Branching optimization manual or automatic?

Hello,

i’ve just finnished a program on cuda.
However, on some parts of the code i feel that i have too much branching for very simple tasks like:

i) find the maximum value from x,y.
Im using if( x < y )

ii) identify where the opposite and common vertexes of two adjacent triangles are.
Example: triangle1 = {0, 1, 2} triangle2={ 3, 2, 1 }
common = 1, 2;
opVertex = 0, 3;

as you can imagine, task ii) brute force solution involves many if(x == y) just to get that little info.

in general, as a first version i took if else approach, but know is the turn for optimization.

my question is the following:
Does the compiler internally optimize these instructions to avoid branching???

if not, then i will find better methods, however any indications are welcome

best regards
Cristobal

Hello.

Sometimes its possible to convert something like this:

if (condition)

a = expression1;

else

a = expression2;

into this:

a = expression1*condition + expression2*(!condition)

Why would you ever want to do that? C has an operator to explicitly do this:

a = condition ? expression1 : expression2;

It’s worth using, for reasons that are unclear to me the compiler sometimes produces a lot better code with this than with the original [font=“Courier New”]if[/font] clause.

Also, PTX has special instructions for minimum and maximum. Using the [font=“Courier New”]? :[/font] operator (but not for the [font=“Courier New”]if[/font] clause), the compiler is able to automatically optimize expressions into these instructions. Still it’s probably a good idea to explicitly use [font=“Courier New”]min()[/font] and [font=“Courier New”]max()[/font].

If arithmetic coding is possible then I think it’d be faster because there is no branching.
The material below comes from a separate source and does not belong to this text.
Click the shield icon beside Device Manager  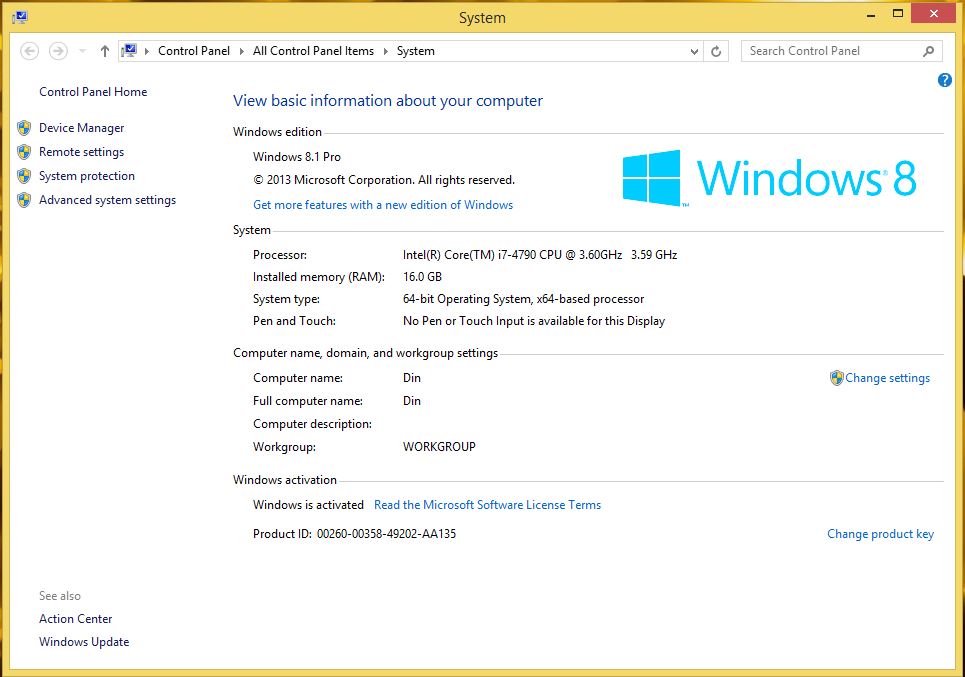[24, 127]
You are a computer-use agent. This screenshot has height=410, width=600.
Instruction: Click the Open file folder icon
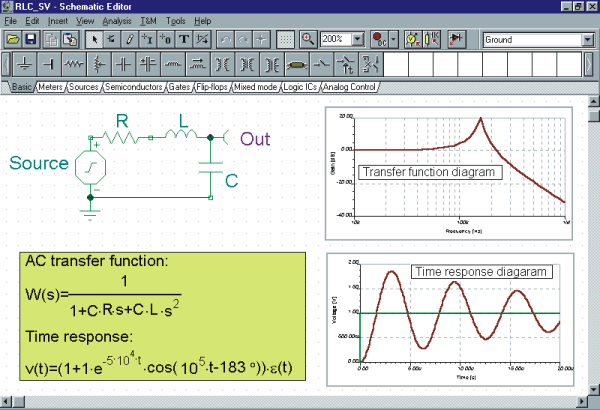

PTX has support for making this kind of operation fast, right, too bad that doesn’t work so well for branching over large chunks of code :)

sorry for the late response

i have been experimenting on what you guys recomended.

and changed almost all the if-elses to generic code using the technique you recommended.

int a = (condition * value1) + (!condition * value2)

but for surprise of me im getting slower performance, like 10% slower than before. I tried to find out what was really hapenning and

on the visual profiler i found that im getting much more divergent branches than before…

i thought that branching was associated to if-elses, but in the end im having almost the triple of branching than before.

anyone know why this behaveiour??, thanks in advance really

Cristobal

That is because you just got bad advice. There really is no advantage writing

int a = (condition * value1) + (!condition * value2)

and it might even create two conditional branches (for condition and for !condition) where previously there only was one, if the compiler isn’t optimizing really well.

Check my earlier advice and see how that scores.

thanks dude,

the ternary operator ended working equal or sometimes better, so cool :D

Cristobal